*** Block opens ***
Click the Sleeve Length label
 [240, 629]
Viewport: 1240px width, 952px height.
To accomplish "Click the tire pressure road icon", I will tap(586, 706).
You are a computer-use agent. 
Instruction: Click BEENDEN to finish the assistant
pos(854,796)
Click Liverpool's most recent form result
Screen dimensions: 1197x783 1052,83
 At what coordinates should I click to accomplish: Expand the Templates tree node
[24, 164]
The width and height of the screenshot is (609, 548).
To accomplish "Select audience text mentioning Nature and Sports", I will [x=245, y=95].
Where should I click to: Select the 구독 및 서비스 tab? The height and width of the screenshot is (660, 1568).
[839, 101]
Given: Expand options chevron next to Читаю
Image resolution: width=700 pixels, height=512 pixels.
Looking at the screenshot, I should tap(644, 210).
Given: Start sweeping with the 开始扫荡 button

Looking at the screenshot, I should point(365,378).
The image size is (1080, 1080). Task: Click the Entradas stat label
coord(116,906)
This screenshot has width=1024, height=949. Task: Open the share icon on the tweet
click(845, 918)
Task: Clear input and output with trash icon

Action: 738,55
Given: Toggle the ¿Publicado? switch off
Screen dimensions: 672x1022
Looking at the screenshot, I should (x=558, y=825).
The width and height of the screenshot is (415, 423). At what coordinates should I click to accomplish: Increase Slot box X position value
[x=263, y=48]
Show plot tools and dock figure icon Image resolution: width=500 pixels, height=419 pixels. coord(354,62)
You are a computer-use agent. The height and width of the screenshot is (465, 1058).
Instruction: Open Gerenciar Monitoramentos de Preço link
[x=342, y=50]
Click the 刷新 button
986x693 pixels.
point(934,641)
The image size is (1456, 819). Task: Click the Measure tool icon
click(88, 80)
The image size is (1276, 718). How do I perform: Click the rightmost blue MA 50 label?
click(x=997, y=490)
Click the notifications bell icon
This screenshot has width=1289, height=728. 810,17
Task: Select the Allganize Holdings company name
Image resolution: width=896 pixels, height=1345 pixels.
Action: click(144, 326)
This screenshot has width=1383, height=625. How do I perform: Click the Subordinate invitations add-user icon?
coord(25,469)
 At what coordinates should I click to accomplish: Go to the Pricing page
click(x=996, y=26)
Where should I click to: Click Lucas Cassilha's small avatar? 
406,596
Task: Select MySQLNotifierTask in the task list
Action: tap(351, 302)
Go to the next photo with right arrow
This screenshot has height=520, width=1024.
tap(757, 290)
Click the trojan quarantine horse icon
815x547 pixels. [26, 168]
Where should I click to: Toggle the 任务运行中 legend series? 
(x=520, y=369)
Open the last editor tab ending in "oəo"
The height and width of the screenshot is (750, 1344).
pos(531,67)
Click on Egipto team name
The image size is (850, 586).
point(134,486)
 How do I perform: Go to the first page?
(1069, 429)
*** Block closes ***
ASSIGNMENT: Your reply should consist solely of the number of lines above that contain the word "name".

TASK RESULT: 2